The main reasons for my work (and life) discipline issues can mostly be traced to my continuous depressive tendencies. I’m not manic or bipolar, but I am damaged enough to usually stay behind the 8-ball about keeping life in order. I also have strong addictive tendencies, and those have created quite the regular conundrums with my work.

How does this happen? I don’t always trade and gamble for the right (i.e. profitable/financially healthy) reasons. Too often, I give in to the need for a gambling “high” and take any number of self-sabotaging risks (crippling mistakes that stem from depression, unhappiness, being uneasy about life, impatience, and lately, the longing to regain my past success before it’s too late).

As you can imagine, this has created the aforementioned confusion in my last blog about my situation, especially with possible therapy. How often have you really heard of an addiction that you need to fight without stopping the underlying activity that supports you? I thought I’d found a parallel once with Overeaters Anonymous and even went to one of their meetings, but my explanation for my presence was met by those “you have three heads on your shoulder” looks.

It’s quite maddening, and I’m not sure if I’ll ever find the answers. But I’ll never stop trying to, and I’m hoping that a step of new progress was made today. I went out this afternoon with the hopes that a certain opportunity was still available at the local casino. When I got there and saw that someone else had already gotten it, the reaction was mild exasperation and (yet again) the urge to throw caution to the wind and do the wrong things. However, I was able to gather myself, spend a short time making some of the right choices there, and then leave without digging into my destructive habits.

Mind you, this was far from a new revelation overall; my pattern has always been to disruptively bounce back and forth between those right and wrong choices. BUT, this was one of the very few times that I ever felt the wrong urges, stopped, and had the willpower to change gears that day. And I’m glad to say that the thought of writing this blog was a part of finding that strength that I usually don’t.

What can I say. Hopefully it’s a start.

Therapy.

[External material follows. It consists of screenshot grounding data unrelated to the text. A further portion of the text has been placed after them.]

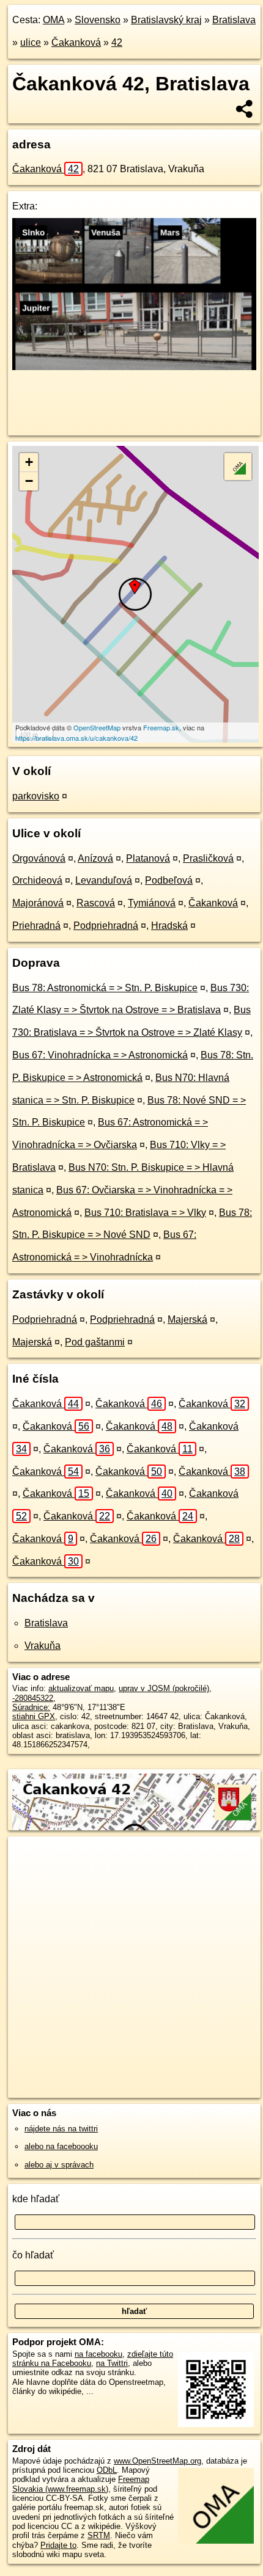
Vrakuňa (42, 1645)
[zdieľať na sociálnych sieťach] (245, 108)
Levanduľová (103, 880)
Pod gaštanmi (95, 1342)
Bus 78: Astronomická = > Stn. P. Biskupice (105, 988)
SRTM (98, 2535)
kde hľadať (35, 2199)
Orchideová (37, 880)
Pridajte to (58, 2545)
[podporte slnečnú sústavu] (134, 367)
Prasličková (208, 858)
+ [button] (29, 462)
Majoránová (38, 903)
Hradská (169, 925)
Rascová (95, 903)
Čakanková (76, 42)
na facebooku (98, 2354)
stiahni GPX (33, 1716)
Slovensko (97, 20)
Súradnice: (31, 1707)
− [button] (29, 481)
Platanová (148, 858)
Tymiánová (152, 903)
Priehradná (36, 925)
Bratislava (234, 20)
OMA (53, 20)
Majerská (187, 1319)
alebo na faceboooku (61, 2146)
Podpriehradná (105, 925)
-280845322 (32, 1698)
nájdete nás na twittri (61, 2128)
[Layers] (237, 466)
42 (116, 42)
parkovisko (35, 796)
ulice (30, 42)
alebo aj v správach (59, 2164)
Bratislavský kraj (166, 20)
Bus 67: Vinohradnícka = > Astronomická (100, 1055)
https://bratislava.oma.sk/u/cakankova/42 (76, 738)
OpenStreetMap (96, 727)
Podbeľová (169, 880)
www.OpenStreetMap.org (157, 2460)
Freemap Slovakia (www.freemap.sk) (80, 2484)
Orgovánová (38, 858)
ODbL (107, 2470)
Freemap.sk (161, 727)
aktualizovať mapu (81, 1688)
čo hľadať (33, 2255)
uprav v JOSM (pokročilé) (164, 1688)
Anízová (95, 858)
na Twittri (112, 2363)
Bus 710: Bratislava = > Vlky (145, 1212)
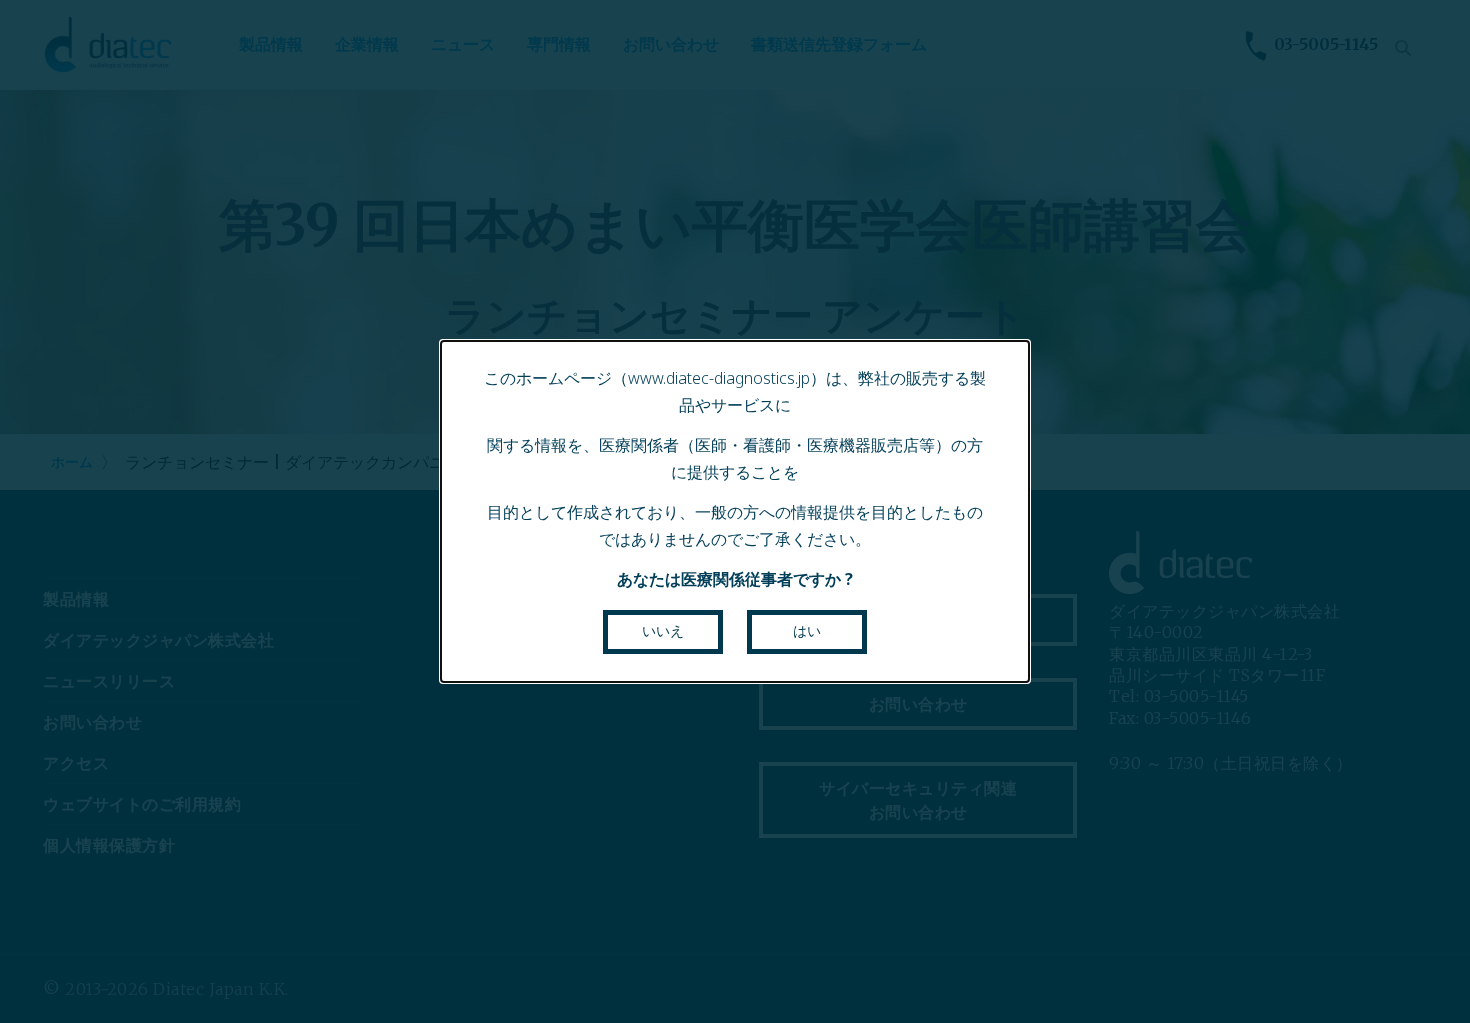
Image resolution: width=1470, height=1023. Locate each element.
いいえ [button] (663, 631)
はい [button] (807, 631)
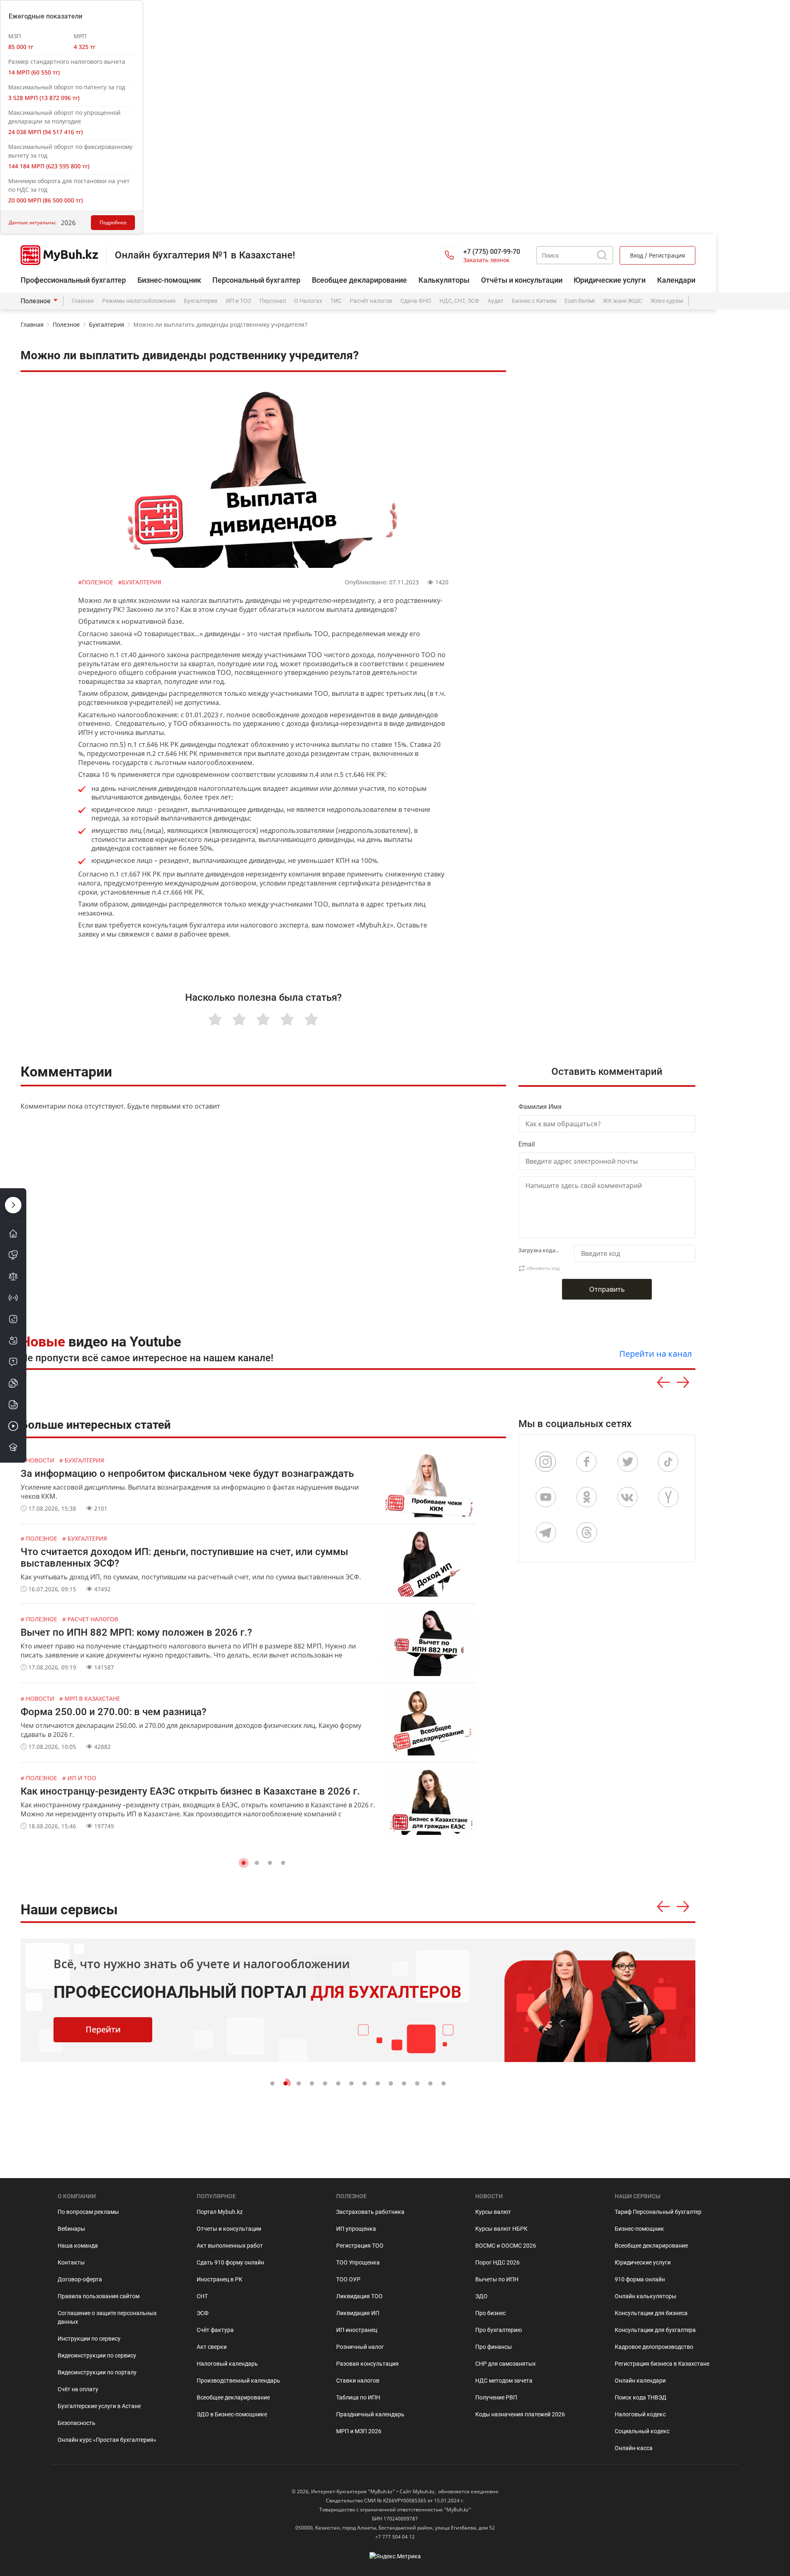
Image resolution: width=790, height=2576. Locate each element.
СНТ (202, 2296)
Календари (676, 280)
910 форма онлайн (640, 2279)
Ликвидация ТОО (359, 2296)
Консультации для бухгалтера (655, 2330)
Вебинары (71, 2228)
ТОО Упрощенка (358, 2262)
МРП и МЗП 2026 (358, 2431)
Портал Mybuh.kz (220, 2212)
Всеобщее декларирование (359, 280)
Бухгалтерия (201, 301)
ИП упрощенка (356, 2228)
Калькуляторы (443, 280)
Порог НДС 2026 (497, 2262)
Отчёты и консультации (521, 280)
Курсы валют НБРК (501, 2228)
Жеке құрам (667, 301)
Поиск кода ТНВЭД (641, 2397)
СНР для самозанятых (505, 2363)
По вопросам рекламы (88, 2212)
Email (526, 1144)
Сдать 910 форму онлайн (230, 2262)
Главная (83, 301)
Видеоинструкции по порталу (97, 2372)
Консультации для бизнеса (651, 2313)
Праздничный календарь (370, 2414)
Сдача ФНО (415, 301)
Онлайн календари (640, 2380)
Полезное (36, 301)
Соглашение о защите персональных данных (107, 2317)
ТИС (336, 301)
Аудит (496, 301)
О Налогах (308, 301)
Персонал (273, 301)
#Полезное (96, 582)
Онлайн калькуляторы (645, 2296)
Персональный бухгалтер (256, 280)
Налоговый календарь (227, 2363)
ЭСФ (203, 2313)
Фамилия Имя (540, 1107)
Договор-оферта (80, 2279)
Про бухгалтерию (498, 2330)
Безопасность (76, 2423)
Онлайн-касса (634, 2448)
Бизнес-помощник (169, 280)
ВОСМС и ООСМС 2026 (505, 2245)
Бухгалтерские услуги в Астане (99, 2406)
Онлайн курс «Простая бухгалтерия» (107, 2440)
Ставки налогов (357, 2380)
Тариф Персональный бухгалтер (658, 2212)
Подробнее (113, 222)
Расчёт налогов (371, 301)
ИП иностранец (356, 2330)
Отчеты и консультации (229, 2228)
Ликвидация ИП (357, 2313)
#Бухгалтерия (139, 582)
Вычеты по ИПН (496, 2279)
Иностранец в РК (219, 2279)
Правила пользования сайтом (98, 2296)
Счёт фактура (215, 2330)
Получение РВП (496, 2397)
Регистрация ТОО (359, 2245)
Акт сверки (212, 2347)
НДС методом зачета (503, 2380)
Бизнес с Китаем (534, 301)
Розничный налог (360, 2347)
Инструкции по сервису (89, 2338)
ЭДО (481, 2296)
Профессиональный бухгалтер (73, 280)
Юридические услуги (610, 280)
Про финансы (493, 2347)
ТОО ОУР (348, 2279)
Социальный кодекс (642, 2431)
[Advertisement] (611, 785)
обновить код (543, 1268)
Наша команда (78, 2245)
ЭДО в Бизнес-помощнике (232, 2414)
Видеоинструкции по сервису (97, 2355)
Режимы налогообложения (139, 301)
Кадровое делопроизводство (654, 2347)
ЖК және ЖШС (622, 301)
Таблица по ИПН (358, 2397)
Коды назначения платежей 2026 (520, 2414)
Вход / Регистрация (657, 255)
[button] (244, 1863)
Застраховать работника (370, 2212)
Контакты (71, 2262)
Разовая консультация (367, 2363)
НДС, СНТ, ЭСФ (459, 301)
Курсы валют (493, 2212)
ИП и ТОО (238, 301)
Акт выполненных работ (230, 2245)
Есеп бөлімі (580, 301)
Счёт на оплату (78, 2389)
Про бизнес (490, 2313)
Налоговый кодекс (640, 2414)
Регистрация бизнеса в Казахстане (662, 2363)
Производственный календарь (238, 2380)
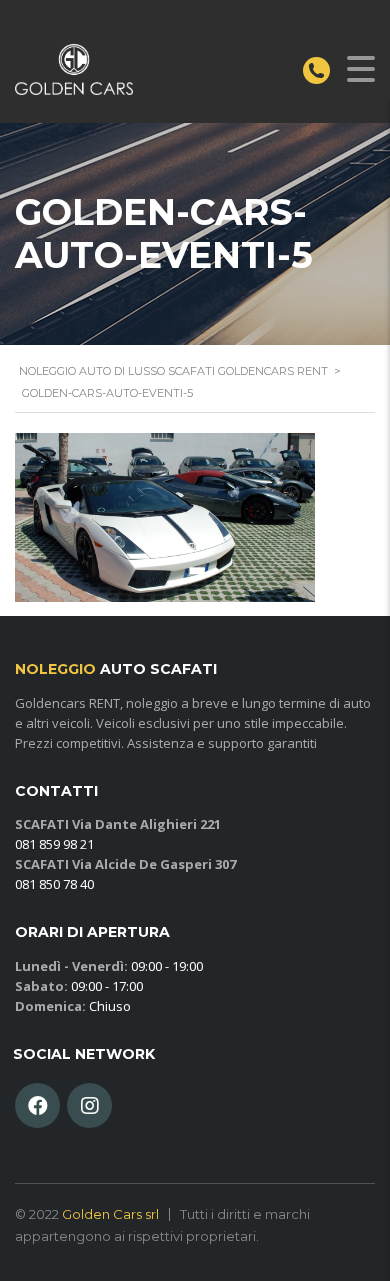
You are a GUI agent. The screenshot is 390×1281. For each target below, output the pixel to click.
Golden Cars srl (110, 1214)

Three strikes and…

Most people who seek out therapy likely feel that their stories and issues are fairly unique (only to find that their therapist can quickly trace their issues to some common life speed bumps.) In my three attempts to test out therapy in the last 15 years, suffice it to say that I have not gotten that reaction.

Attempt 1 (late 20s): Spent about half a dozen sessions in a local therapist’s office. She listened, listened, and listened. Finally I eventually asked “What do you think of everything I’ve told you? Any ideas on how to tackle my issues?” She stared at me blankly, mumbled something about “maybe control issues” and then (thankfully) time was about to run out for the day. As you might guess, that was my last visit there.

Attempt 2 (early 30s): Chose someone who seemed to have a very keen insights about people (especially family). First session went ok. Got homework. Came back with the homework. While barely beginning to explain the content of the homework, got quickly barked at and told off for “interrupting like your mother would do”, which I’d barely even really done (at minimum, it didn’t warrant anywhere near such an emotional reaction from her). Clearly she was more focused on being offended and (speaking of control issues) her own, rather than actually helping a patient.

Attempt 3 (two years ago/early 40s): Scoured the entire city for the best cognitive behavioral therapist around (as I’d realized that such a results-oriented approach should’ve always been the focus for my situation). After nearly an hour of first learning about me, was told “I’ve been doing this for 20 years, and I can always pinpoint in the first session if I can help someone and am the right fit. With you, I honestly have no idea if I can. I don’t even want to charge you for the session.”